In the entries from the line with "214-35-75 (86, 530)" to the line with "verduras (331, 757)", change "Salmorejo" to "Gazpacho". Return only those lines, with everything else left as it is.

::: GIVEN ENTRIES

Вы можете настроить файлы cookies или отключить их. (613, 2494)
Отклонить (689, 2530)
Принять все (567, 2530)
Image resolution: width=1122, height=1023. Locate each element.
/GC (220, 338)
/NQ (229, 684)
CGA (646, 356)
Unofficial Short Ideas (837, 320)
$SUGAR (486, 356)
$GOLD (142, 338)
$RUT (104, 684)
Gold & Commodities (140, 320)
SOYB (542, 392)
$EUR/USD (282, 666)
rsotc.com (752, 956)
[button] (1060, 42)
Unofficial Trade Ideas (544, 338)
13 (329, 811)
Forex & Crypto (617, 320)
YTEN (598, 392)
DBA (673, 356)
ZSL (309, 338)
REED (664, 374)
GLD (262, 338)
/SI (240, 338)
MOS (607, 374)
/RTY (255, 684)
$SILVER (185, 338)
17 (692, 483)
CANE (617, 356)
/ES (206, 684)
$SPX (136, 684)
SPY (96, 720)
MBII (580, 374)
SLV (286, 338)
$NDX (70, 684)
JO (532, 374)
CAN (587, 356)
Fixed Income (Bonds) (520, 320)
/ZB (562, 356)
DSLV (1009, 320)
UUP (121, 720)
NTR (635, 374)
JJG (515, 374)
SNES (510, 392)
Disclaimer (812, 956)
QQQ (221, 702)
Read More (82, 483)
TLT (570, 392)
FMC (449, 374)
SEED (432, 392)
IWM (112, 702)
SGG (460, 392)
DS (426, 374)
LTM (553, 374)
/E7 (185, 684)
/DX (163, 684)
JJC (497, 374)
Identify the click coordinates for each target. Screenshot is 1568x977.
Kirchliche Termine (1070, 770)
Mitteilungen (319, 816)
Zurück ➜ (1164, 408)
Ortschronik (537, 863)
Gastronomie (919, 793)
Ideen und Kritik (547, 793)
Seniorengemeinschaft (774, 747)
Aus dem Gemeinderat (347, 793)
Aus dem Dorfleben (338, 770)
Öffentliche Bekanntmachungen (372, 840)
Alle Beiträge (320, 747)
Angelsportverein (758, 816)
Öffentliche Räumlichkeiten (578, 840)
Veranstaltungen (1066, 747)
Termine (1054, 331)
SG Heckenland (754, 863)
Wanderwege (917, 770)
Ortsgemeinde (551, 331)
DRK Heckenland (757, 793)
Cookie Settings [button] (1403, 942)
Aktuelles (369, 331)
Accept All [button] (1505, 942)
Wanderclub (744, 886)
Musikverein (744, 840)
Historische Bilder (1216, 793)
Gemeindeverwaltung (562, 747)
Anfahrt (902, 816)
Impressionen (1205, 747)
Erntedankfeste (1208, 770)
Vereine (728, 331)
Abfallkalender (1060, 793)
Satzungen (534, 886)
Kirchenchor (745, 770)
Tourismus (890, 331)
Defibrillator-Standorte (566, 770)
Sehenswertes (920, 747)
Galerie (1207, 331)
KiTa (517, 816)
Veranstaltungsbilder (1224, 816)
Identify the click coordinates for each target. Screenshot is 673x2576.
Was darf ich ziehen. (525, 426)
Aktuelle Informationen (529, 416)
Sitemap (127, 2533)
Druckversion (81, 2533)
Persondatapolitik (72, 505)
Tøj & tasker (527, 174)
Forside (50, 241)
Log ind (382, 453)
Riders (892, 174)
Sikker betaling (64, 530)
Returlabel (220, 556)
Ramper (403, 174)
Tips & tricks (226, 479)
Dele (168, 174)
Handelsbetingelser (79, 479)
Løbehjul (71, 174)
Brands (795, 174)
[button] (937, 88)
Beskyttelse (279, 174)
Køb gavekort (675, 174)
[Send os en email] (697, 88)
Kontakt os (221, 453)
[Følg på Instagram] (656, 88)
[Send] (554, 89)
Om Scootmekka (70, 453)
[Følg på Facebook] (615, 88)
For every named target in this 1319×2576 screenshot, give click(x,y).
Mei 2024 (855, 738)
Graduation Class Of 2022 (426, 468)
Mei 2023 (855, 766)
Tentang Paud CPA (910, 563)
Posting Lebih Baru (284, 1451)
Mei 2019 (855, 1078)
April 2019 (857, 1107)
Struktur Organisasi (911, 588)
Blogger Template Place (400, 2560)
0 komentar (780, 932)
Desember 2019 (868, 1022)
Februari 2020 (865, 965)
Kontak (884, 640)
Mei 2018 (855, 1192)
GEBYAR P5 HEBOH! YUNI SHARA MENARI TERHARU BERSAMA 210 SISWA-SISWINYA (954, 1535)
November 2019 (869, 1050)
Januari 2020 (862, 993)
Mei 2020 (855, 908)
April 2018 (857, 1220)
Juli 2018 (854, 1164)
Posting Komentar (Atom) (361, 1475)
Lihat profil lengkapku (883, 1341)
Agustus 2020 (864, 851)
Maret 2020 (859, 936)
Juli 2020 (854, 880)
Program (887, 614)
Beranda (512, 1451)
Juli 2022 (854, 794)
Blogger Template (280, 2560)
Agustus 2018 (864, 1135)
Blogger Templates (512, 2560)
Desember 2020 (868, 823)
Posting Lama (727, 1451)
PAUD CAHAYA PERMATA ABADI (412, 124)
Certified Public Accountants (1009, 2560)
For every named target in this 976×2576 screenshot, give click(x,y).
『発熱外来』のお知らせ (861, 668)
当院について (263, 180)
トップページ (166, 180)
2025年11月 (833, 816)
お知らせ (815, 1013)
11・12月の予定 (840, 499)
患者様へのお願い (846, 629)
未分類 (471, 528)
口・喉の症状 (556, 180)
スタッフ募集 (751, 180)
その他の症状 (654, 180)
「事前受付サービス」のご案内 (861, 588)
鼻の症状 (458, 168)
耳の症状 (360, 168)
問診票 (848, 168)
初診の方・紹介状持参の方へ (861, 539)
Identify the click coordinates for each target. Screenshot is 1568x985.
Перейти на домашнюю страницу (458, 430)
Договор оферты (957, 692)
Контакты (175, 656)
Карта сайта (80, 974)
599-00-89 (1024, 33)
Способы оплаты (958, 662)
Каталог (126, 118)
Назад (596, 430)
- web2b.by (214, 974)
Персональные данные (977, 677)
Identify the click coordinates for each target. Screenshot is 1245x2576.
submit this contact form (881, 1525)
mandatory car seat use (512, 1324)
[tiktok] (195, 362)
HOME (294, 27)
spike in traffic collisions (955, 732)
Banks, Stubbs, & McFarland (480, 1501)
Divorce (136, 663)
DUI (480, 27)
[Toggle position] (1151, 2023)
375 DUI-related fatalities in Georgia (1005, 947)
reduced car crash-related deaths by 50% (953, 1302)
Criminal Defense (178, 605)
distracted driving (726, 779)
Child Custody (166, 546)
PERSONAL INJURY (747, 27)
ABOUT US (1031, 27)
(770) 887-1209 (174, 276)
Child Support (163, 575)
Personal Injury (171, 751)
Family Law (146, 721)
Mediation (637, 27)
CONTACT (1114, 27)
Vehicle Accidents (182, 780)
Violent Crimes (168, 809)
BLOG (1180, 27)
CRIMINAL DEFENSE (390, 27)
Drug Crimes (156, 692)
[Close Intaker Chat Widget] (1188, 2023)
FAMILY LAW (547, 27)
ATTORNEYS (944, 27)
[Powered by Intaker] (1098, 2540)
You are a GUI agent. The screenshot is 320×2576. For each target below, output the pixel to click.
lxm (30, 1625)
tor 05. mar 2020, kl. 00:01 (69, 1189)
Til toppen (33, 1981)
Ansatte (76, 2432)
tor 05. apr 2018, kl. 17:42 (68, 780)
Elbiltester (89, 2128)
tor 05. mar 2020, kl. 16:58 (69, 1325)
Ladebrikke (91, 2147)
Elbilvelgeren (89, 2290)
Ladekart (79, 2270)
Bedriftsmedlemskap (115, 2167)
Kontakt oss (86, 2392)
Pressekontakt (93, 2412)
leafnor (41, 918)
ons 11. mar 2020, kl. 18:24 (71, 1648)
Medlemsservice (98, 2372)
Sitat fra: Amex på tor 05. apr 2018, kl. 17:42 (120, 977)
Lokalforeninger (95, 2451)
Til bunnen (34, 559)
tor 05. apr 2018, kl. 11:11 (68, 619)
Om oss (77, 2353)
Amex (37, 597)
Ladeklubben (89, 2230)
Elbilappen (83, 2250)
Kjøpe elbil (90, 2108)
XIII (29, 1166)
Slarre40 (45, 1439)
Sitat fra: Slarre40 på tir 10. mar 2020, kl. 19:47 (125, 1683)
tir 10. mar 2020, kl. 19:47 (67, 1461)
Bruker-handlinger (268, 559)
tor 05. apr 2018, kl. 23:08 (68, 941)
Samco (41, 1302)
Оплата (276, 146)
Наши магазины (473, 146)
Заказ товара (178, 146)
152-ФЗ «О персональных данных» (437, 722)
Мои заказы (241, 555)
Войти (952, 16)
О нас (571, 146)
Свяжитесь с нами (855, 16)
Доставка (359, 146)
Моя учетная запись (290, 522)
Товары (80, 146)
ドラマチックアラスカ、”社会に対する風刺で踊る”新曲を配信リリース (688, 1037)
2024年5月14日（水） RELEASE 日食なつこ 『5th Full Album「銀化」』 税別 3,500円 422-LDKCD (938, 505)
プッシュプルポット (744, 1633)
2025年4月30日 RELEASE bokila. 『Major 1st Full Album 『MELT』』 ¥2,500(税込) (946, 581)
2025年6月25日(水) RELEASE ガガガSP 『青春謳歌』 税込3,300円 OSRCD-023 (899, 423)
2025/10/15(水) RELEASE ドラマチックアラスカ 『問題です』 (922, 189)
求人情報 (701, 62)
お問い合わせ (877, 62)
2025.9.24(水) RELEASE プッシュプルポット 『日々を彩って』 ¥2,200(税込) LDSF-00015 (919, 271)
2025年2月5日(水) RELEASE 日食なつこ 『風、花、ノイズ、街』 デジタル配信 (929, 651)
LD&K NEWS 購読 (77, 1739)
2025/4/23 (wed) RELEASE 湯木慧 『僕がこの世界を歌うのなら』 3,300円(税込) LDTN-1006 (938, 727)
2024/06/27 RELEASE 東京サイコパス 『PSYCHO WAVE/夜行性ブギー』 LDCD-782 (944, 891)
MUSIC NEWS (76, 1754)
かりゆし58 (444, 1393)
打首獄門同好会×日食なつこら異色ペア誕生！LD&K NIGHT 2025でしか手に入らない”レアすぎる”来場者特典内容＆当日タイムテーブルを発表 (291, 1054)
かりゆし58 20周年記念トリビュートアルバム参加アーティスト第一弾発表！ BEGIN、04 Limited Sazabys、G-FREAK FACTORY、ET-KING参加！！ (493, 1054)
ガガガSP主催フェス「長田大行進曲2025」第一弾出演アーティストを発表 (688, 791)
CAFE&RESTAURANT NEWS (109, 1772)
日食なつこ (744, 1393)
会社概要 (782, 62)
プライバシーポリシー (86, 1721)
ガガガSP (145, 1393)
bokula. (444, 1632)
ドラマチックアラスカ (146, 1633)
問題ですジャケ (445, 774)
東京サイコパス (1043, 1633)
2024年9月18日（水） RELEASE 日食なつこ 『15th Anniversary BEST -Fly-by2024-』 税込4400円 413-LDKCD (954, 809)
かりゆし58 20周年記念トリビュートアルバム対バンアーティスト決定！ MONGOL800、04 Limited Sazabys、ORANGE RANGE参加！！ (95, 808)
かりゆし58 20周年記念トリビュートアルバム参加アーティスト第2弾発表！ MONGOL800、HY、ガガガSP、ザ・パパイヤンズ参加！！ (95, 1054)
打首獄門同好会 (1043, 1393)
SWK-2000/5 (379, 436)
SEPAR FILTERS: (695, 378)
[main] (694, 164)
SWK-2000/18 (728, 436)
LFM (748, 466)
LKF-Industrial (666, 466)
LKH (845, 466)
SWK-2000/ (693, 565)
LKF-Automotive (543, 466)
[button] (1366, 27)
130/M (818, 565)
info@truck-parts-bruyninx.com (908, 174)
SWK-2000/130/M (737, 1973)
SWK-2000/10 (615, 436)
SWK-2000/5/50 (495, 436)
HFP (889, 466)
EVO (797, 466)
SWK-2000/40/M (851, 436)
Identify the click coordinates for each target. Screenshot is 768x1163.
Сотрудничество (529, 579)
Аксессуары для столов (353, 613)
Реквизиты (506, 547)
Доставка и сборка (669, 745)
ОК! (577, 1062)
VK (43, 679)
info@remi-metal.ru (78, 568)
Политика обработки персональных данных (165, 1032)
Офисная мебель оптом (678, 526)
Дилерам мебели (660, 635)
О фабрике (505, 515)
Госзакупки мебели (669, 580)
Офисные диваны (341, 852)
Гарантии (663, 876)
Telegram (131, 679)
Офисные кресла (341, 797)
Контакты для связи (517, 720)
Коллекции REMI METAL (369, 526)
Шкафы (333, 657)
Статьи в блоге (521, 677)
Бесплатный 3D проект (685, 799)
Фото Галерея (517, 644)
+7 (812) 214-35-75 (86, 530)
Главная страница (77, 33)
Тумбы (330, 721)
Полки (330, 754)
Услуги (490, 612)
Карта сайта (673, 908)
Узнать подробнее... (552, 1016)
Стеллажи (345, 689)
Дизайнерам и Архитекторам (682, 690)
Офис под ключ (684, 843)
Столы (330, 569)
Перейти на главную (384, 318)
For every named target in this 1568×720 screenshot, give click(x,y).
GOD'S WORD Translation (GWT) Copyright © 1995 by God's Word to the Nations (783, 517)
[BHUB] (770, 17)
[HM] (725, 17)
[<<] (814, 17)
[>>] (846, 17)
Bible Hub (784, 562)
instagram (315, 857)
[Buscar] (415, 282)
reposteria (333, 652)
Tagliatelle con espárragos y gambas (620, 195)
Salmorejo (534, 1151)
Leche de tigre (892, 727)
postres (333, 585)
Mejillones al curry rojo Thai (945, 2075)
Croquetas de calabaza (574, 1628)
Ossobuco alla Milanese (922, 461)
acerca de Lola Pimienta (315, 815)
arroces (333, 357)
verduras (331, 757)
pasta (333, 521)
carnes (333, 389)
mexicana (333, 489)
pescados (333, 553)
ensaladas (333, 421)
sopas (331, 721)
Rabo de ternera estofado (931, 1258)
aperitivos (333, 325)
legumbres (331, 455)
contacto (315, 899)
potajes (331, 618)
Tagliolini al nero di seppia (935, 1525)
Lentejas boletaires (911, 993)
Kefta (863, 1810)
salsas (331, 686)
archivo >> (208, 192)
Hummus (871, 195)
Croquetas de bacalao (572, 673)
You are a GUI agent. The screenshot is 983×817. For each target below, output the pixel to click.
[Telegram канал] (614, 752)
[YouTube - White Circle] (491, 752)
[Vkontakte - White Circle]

::::::

# SOLUTION TO THIS PROBLEM
+7 (812) 214-35-75 (86, 530)
Главная страница (77, 33)
Тумбы (330, 721)
Полки (330, 754)
Услуги (490, 612)
Карта сайта (673, 908)
Узнать подробнее... (552, 1016)
Стеллажи (345, 689)
Дизайнерам и Архитекторам (682, 690)
Офис под ключ (684, 843)
Столы (330, 569)
Перейти на главную (384, 318)
For every named target in this 1568×720 screenshot, give click(x,y).
GOD'S WORD Translation (GWT) Copyright © 1995 by God's Word to the Nations (783, 517)
[BHUB] (770, 17)
[HM] (725, 17)
[<<] (814, 17)
[>>] (846, 17)
Bible Hub (784, 562)
instagram (315, 857)
[Buscar] (415, 282)
reposteria (333, 652)
Tagliatelle con espárragos y gambas (620, 195)
Gazpacho (534, 1151)
Leche de tigre (892, 727)
postres (333, 585)
Mejillones al curry rojo Thai (945, 2075)
Croquetas de calabaza (574, 1628)
Ossobuco alla Milanese (922, 461)
acerca de Lola Pimienta (315, 815)
arroces (333, 357)
verduras (331, 757)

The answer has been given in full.